I have the weird feeling that the speedup you're encountering is specific to that very fact.

buzzqw
2nd September 2007, 18:56
yes, it's a great 2*4cpu server

@akupenguin

could have a reason force x264 to buffer more frames ? (better scalability, better buffer... don't know...)

BHH

morph166955
2nd September 2007, 21:33
@aku, could you put some way to set the amount of frames that x264 should buffer in (eg like doing "--threads-input 4" to do 4 frames or something like that). Possibly create something that is highly expandable and "limitless" so that I could do like --threads-input 500 or something? And yes, before asked, I did see an instance where having a buffer that large did help out because there was a high speed action scene that did deplete the buffer in my program to that extent.

And yes, I'm sure I'm seeing it more noticably because I'm running 8 cores on my machine, but if you look at the cpu percentages, with out the buffer in place x264 was using 408% cpu where as with the buffer in place and 256+ MB in my buffer it was closer to 497% cpu.

foxyshadis
3rd September 2007, 04:48
It would probably help with x264farm for certain patterns, since heavy threading can be let high and dry while the network pulls more frames. It's essentially a much slower version of the same situation morph's god box is in.

morph166955
3rd September 2007, 17:24
I just ran the same tests as before but this time with --thread-input enabled and actually saw something I didnt expect. I saw a decrease of about 1% from the baseline (no buffer or thread-input) when it was enabled versus when it wasnt. I'm kind of confused as to why this would be happening. aku, any ideas?

akupenguin
3rd September 2007, 18:51
The most obvious explanation is that your experiment is only accurate to +/-1%. Which is not entirely unexpected if it involves reading a high bitrate dvdiso from a harddrive.
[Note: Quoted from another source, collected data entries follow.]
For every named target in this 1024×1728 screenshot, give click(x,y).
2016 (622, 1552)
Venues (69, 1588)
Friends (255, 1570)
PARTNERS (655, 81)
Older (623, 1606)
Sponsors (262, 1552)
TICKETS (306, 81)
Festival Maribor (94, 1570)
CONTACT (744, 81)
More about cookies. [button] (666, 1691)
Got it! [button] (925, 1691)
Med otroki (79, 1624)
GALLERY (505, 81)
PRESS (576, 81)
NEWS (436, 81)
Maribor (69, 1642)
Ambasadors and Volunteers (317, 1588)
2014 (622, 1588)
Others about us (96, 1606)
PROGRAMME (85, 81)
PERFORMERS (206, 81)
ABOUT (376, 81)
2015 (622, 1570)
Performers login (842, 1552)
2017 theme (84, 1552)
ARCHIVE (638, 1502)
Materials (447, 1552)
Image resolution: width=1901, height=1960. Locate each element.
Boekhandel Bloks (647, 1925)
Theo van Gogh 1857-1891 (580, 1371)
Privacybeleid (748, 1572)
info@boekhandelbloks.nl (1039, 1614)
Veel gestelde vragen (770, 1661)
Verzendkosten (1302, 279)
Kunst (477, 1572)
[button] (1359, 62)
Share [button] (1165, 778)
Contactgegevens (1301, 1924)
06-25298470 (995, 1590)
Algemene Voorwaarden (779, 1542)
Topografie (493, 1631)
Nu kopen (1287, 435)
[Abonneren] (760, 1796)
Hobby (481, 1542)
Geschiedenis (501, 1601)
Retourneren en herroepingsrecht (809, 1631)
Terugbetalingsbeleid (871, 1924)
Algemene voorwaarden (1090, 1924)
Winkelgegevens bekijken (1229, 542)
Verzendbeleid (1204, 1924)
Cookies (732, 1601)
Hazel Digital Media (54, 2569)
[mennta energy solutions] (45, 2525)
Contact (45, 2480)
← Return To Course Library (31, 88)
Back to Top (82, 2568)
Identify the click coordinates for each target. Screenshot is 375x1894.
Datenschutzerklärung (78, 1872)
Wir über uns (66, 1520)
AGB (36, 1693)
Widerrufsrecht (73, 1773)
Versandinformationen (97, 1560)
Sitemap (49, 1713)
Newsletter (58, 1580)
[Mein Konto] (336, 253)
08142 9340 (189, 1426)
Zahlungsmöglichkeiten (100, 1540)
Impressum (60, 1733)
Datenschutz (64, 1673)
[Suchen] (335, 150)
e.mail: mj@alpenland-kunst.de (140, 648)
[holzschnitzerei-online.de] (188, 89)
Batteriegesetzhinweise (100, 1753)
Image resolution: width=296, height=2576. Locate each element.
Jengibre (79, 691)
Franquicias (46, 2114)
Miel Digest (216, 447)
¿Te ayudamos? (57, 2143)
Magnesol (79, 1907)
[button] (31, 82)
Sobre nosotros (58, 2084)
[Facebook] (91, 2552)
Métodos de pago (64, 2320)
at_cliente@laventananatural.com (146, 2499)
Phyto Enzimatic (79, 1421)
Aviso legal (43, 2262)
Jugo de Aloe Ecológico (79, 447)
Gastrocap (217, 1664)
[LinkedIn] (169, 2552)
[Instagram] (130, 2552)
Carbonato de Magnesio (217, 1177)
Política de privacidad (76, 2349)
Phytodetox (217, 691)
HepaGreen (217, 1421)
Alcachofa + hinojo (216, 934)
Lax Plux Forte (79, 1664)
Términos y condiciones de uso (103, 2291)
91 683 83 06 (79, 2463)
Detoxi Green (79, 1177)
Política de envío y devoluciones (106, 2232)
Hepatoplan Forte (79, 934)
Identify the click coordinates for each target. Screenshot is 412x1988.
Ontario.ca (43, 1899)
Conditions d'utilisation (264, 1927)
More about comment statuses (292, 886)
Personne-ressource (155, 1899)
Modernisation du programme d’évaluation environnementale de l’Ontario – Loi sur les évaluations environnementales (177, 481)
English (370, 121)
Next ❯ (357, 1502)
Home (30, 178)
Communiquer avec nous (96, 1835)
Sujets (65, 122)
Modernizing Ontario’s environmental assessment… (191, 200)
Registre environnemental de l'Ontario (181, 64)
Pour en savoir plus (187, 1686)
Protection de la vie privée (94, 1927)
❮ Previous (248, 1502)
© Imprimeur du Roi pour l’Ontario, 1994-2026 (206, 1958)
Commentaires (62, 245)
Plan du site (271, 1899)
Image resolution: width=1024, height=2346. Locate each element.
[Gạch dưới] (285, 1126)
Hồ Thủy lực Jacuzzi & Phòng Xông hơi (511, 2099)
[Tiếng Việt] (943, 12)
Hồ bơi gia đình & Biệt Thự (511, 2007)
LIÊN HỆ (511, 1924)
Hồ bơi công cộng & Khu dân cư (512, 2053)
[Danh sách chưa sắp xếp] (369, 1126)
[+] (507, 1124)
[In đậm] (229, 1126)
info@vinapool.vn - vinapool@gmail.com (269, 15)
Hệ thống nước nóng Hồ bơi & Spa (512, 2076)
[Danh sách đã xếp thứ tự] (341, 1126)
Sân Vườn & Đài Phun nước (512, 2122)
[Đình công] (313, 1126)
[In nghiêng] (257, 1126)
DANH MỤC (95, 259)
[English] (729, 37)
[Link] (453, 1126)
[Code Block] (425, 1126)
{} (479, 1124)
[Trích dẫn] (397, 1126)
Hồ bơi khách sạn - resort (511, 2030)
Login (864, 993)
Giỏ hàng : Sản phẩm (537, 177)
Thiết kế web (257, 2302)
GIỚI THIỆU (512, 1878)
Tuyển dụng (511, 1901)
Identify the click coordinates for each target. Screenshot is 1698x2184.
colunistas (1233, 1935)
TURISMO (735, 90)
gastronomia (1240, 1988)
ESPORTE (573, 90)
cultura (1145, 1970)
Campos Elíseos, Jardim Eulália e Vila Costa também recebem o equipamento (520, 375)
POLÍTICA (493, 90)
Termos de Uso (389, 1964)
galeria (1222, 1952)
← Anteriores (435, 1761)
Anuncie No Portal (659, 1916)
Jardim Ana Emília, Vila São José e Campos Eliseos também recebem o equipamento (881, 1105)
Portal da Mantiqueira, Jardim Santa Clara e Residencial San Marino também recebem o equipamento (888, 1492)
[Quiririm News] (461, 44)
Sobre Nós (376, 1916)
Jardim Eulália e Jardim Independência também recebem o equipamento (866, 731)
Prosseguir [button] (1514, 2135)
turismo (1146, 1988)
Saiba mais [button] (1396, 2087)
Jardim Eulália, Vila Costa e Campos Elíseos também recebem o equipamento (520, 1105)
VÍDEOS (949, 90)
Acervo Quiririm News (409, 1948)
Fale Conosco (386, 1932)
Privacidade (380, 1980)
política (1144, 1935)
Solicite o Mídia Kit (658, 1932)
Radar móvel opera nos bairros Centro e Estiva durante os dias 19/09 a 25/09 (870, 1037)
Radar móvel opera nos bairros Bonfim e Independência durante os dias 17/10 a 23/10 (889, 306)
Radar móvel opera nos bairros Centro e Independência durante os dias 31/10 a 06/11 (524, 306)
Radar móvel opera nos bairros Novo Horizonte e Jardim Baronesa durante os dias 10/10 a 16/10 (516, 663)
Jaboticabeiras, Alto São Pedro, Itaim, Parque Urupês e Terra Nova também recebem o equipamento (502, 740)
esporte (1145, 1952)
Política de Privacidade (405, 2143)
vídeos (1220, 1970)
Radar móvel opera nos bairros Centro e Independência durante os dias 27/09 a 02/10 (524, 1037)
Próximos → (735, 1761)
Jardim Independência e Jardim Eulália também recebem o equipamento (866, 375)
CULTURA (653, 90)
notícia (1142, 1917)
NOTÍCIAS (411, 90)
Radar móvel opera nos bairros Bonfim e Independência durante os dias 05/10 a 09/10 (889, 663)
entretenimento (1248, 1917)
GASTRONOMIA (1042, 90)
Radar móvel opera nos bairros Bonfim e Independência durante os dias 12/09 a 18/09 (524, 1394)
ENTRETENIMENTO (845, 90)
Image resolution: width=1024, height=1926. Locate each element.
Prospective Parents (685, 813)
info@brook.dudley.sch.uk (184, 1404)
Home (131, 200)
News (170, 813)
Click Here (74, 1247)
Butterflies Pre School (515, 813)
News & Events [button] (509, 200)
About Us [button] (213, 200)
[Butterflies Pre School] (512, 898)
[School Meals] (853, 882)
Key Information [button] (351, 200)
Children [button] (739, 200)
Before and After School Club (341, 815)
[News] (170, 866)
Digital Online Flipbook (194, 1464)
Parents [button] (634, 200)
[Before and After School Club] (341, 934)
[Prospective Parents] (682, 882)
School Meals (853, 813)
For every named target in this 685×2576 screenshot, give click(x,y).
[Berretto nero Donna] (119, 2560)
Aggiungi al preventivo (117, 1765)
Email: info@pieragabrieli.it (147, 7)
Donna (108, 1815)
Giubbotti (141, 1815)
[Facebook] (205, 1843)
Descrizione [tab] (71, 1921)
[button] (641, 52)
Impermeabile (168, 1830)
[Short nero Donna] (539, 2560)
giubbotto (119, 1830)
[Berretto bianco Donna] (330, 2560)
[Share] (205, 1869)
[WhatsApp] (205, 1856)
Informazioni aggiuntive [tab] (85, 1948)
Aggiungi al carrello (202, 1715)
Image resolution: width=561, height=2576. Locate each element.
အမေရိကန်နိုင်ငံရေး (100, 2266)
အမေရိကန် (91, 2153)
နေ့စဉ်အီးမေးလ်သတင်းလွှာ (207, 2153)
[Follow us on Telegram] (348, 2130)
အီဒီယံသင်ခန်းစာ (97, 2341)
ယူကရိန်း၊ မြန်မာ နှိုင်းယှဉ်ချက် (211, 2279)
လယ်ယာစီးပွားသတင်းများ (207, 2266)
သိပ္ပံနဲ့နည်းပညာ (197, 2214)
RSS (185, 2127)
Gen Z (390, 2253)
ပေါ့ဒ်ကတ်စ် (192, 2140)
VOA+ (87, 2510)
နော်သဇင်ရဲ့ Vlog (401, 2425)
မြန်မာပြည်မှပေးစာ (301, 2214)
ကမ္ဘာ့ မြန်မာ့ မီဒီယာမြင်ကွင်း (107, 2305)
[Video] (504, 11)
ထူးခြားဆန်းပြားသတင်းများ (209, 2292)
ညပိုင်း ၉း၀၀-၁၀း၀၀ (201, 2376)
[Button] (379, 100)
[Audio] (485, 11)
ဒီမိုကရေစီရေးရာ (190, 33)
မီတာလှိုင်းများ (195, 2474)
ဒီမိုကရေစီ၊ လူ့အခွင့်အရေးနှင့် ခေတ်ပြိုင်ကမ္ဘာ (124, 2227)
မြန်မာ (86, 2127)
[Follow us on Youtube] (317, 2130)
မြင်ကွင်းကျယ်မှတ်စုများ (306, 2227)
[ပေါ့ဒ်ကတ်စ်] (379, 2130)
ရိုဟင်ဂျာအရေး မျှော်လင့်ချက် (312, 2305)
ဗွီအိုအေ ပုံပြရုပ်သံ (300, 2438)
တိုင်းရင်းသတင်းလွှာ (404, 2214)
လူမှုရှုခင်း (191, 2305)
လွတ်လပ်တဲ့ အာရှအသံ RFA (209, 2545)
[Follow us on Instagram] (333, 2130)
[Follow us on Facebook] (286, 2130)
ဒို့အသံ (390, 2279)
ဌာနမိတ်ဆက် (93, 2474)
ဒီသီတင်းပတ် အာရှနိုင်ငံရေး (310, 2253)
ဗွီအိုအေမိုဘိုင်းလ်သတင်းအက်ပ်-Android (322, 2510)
... Although your statement did inspire me to find an unrelated bug, whereby --thread-input is only implied by explicit --threads values, not --threads=auto.

morph166955
3rd September 2007, 18:55
While I agree that the experiment does have its margin of errors, i was just seeing that in almost all cases (and i re-ran the original ones at the same time just in case) the ones with it on were slower by just that little bit then the ones with out it.

and glad i could be of remote help with the bug find lol.

morph166955
3rd September 2007, 19:12
as for hd content, no matter what i do i cant decode hd source fast enough to feed x264's needs or keep my buffer loaded above 1 frame. mplayer/mencoder is maxing out at 22fps on this system since it isnt doing multithreaded decoding of h.264 source (in this case a bluray m2ts file)

Manao
3rd September 2007, 19:51
Just take a 352x288 raw source ( foreman for example ), and upsize it with mencoder before piping it to x264. The harddrive's bandwidth won't be saturated, and mencoder should be able to do that fast enough.